A study by the Beijing-based China Council for the Promotion of International Trade found that although many parties, including the government branches, export-oriented manufacturers and shipping container suppliers, had all intensified their efforts to resolve the tight container supply and meet the demand for containers from China’s exporters in 2021, tight transportation capacity and high freight rates remain unresolved issues.

Therefore, it is vital for the government to promote cross-border logistics cooperation under regional trade pacts such as the Regional Comprehensive Economic Partnership agreement and support capable companies to build overseas warehouses, said Zhou Zhicheng, a researcher at the Beijing-based China Federation of Logistics and Purchasing.

The government should also further roll out policies in favor of foreign trade and maintain smooth operations of industrial and supply chains, he said.

Thanks to many countries’ efforts to boost foreign trade and keep operations at various ports orderly, international logistics costs have significantly dropped in recent months, according to information released by Beijing-headquartered China National Textile and Apparel Council on Monday.

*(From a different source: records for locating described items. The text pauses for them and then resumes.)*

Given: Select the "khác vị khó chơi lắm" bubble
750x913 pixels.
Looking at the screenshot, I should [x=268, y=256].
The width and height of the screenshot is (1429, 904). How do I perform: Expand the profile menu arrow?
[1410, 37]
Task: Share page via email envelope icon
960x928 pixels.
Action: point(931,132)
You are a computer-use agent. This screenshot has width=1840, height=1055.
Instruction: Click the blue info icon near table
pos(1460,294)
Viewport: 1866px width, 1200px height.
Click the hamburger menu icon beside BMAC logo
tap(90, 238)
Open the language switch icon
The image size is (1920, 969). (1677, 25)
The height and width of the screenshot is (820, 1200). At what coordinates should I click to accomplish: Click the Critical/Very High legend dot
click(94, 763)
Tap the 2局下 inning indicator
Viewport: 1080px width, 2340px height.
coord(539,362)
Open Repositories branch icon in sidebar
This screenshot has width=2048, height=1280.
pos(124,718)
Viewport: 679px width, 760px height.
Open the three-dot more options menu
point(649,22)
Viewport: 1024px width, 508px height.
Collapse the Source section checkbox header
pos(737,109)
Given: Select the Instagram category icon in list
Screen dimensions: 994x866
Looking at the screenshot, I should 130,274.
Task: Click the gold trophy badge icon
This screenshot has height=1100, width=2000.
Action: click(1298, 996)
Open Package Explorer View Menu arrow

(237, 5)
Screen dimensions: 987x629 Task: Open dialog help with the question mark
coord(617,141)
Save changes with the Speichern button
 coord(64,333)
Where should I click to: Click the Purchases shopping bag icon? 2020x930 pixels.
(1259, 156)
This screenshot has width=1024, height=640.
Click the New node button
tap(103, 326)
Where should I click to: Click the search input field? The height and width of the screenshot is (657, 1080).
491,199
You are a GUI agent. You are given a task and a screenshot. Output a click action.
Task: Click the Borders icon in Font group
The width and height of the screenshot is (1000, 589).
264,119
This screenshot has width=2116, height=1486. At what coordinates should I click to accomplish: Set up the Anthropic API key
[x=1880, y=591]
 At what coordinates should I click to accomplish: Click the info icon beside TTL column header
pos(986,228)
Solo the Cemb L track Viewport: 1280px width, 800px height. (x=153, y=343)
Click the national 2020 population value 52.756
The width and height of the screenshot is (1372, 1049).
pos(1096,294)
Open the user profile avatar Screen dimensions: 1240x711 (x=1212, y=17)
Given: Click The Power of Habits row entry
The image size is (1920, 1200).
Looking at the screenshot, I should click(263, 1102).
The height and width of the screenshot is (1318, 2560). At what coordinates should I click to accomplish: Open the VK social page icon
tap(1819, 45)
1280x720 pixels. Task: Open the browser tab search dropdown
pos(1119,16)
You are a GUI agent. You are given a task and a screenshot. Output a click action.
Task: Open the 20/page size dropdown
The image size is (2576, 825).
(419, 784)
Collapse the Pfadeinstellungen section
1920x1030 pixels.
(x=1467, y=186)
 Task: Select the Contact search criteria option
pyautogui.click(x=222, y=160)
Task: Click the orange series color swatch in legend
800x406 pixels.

The sea freight per cubic meter of cross-border e-commerce export products has dropped from a peak of 30 yuan ($4.72) last year to about 16 yuan in early March, while the air freight per kilogram has dropped from 80 yuan to more than 30 yuan.

Shipping costs for a container shipped from ports in Shenzhen to ports on the west coast of the United States have also dropped from $17,000 last year to between $8,500 and $9,000 this month.

Despite several Chinese cities enforcing lockdowns to prevent the spread of COVID-19, Shanghai International Port Group and ports in Shenzhen have all maintained normal operations, according to Customs authorities.